# Minimum number of moves to reach a grid point by modified knight in variant chessboard

I apologize if this is not the right board to post this question but I’m cross-posting from the mathematics board. I am dealing with a computational question that extends the question posed in https://math.stackexchange.com/questions/104700/minimum-number-of-moves-to-reach-a-cell-in-a-chessboard-by-a-knight to the variant form of chess posed in https://math.stackexchange.com/questions/710815/knight-move-variant-can-it-move-from-a-to-b. Specifically, what is the number of minimum moves for a modified knight (call it ($$\alpha,\beta$$)-knight) that moves with $$\pm\alpha$$ and $$\pm\beta$$ along the coordinates (instead of the usual $$[\pm 2, \pm 1]$$)) in any direction to reach a point $$(x, y)$$ starting from the origin (0,0)? This would mean moving from $$(x,y)$$ to any of the following: (𝑥±$$\alpha$$,𝑦±$$\beta$$), (𝑥∓$$\alpha$$,𝑦±$$\beta$$), (𝑥±$$\beta$$,𝑦±$$\alpha$$) or (𝑥∓$$\beta$$,𝑦±$$\alpha$$). We can assume without loss of generality that $$x \geq y$$.

This is similar to the question posed in this forum here: Knight on a chessboard. I’d like to know if there is a closed form answer rather than a solution that requires BFS because I would like to work with a chess board (or coordinate grid) that is $$N \times N$$ where $$N$$ is large (e.g. $$10^6$$).

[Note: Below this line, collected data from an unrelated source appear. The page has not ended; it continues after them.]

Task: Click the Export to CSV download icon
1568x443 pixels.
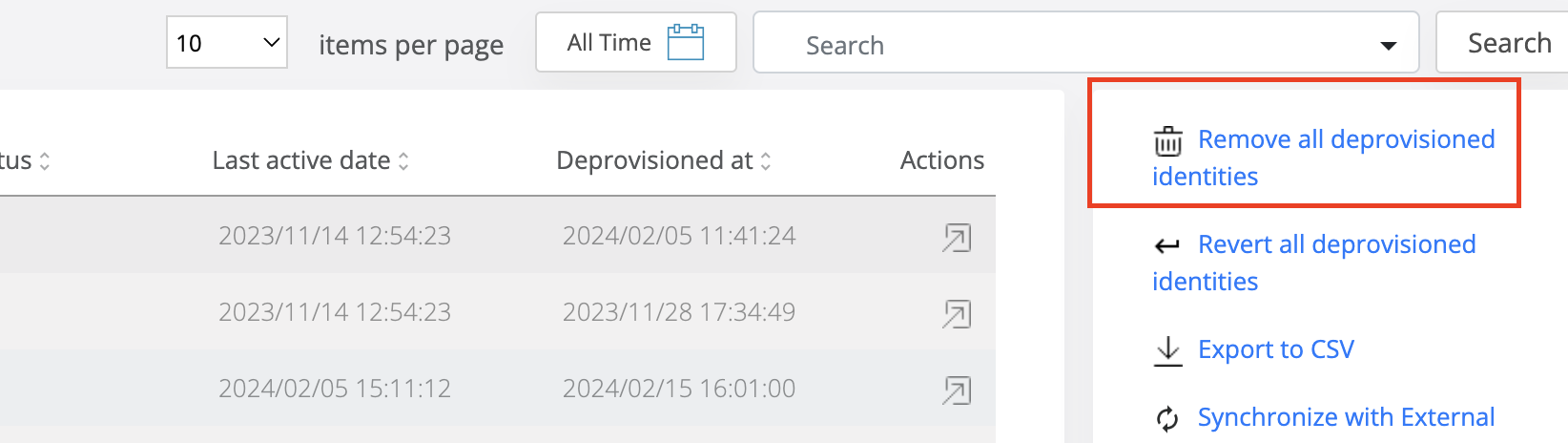Action: [1167, 350]
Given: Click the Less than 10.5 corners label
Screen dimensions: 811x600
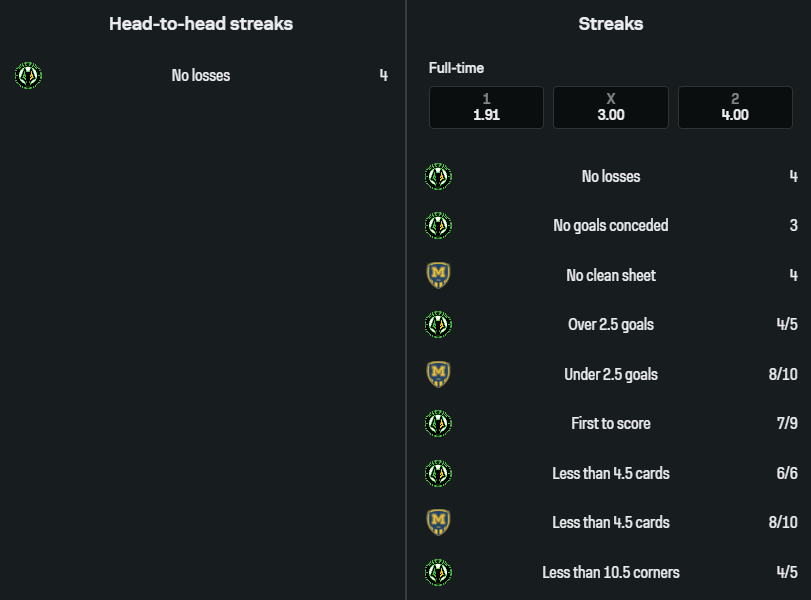Looking at the screenshot, I should click(x=611, y=572).
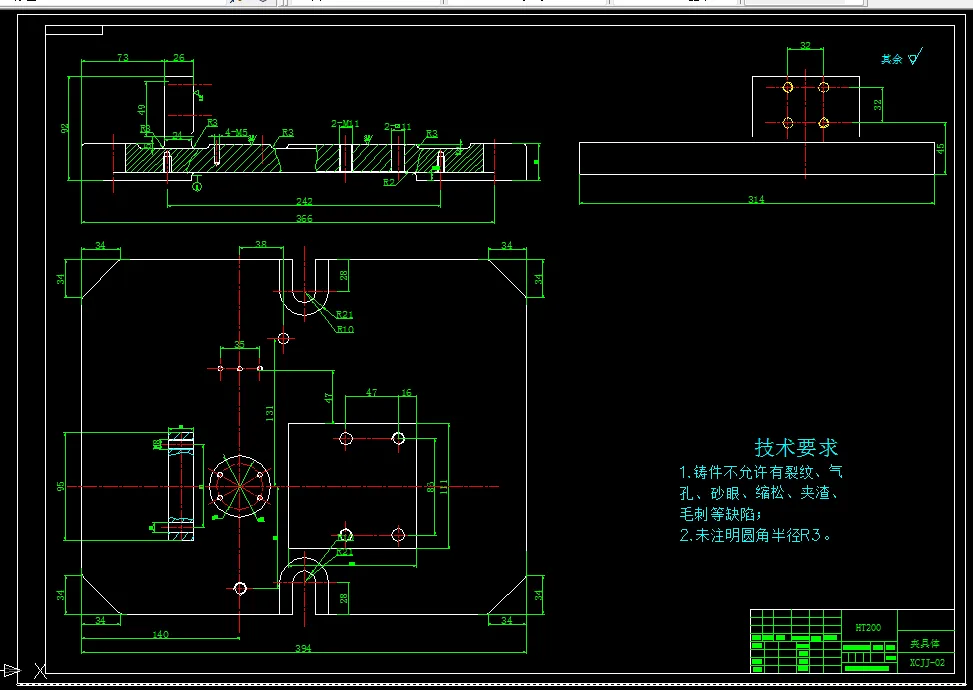The width and height of the screenshot is (973, 690).
Task: Select the circular flange feature in the plan view
Action: tap(238, 488)
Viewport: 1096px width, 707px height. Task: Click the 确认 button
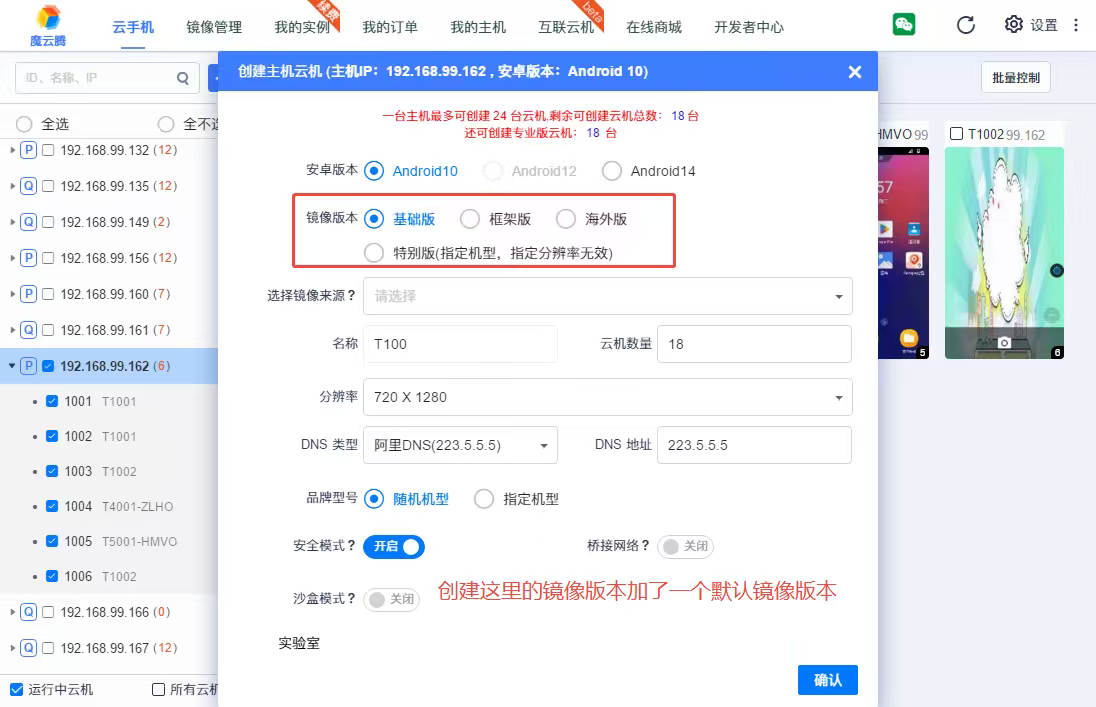[x=827, y=680]
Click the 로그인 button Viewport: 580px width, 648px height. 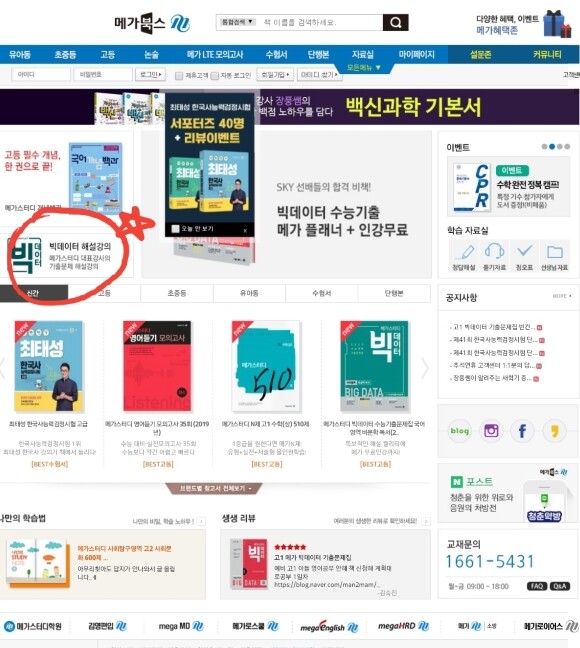point(150,74)
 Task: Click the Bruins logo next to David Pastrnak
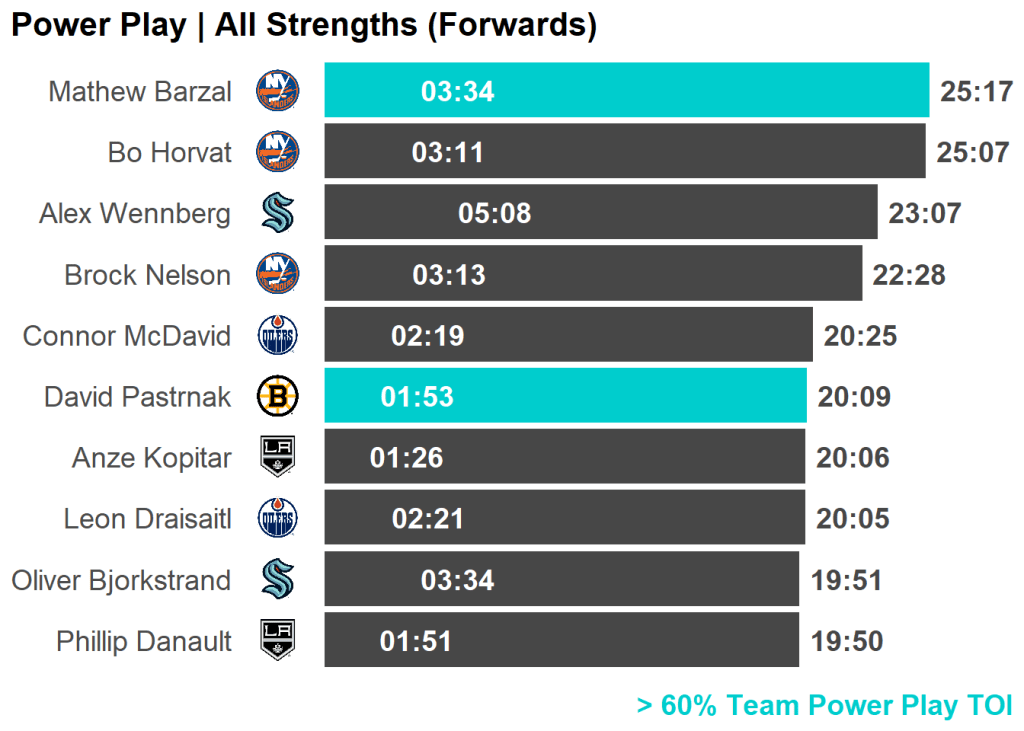(x=277, y=397)
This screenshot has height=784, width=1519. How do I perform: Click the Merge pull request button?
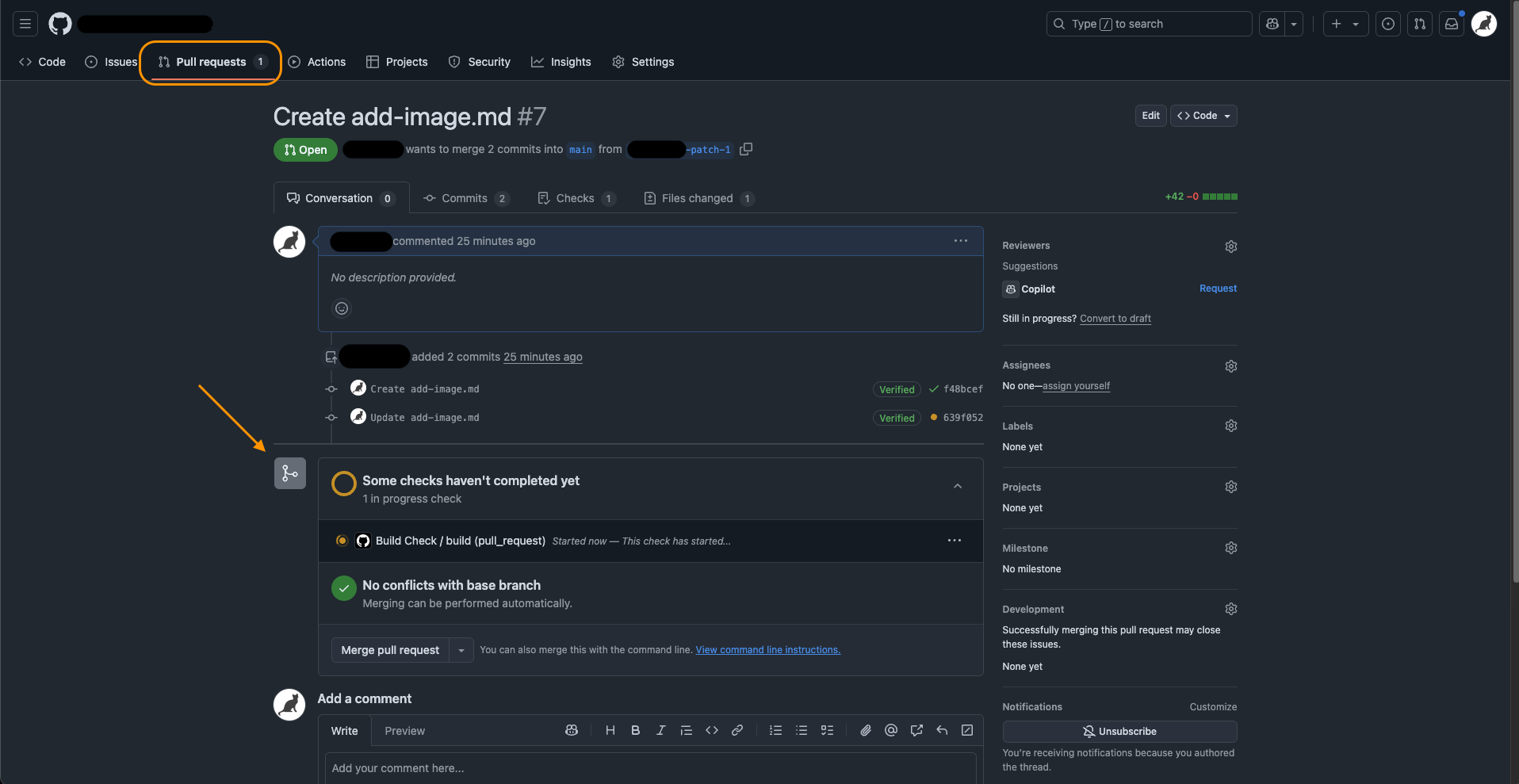tap(390, 650)
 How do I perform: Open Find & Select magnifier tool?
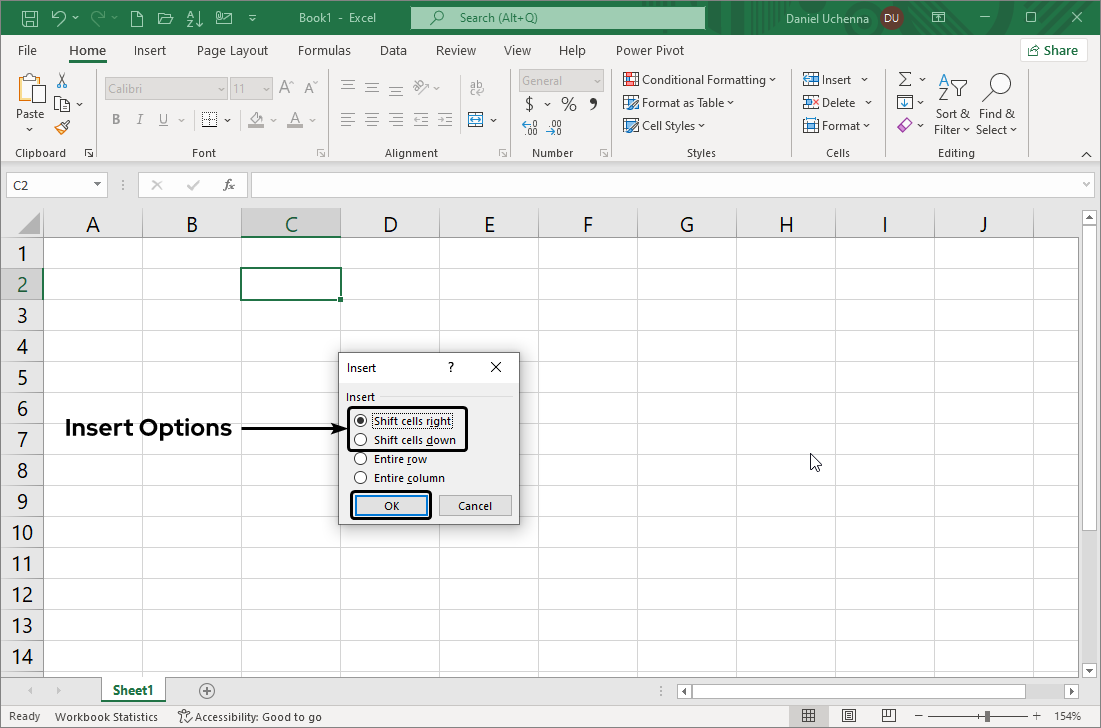coord(996,103)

My initial thoughts of how to approach this is as follows:

1. Modify the equation to reach either the $$x$$-axis or the diagonal as well as the number of subsequent moves from the diagonal to reach the origin as solved in https://math.stackexchange.com/questions/104700/minimum-number-of-moves-to-reach-a-cell-in-a-chessboard-by-a-knight.
2. Solve this problem computationally with a recurrence equation that can be solved using dynamic programming (thought I suspect for larger$$N$$ in a $$N\times N$$ chessboard for large $$\alpha$$ and large $$\beta$$, this becomes intractable). Would this be more feasible than the BFS solution posted in: Knight on a chessboard?
3. Use the logic behind the proof posted in https://math.stackexchange.com/questions/710815/knight-move-variant-can-it-move-from-a-to-b to come up with an analytical solution for a recurrence equation rather than try to solve it computationally.
4. Graph approach using Dijkstra’s algorithm akin to solution posted in https://math.stackexchange.com/questions/1585538/chess-knight-move-in-8×8-chessboard. Again, this may become computationally intractable unless this is solved using sparse graphs.

Any suggestions would be appreciated.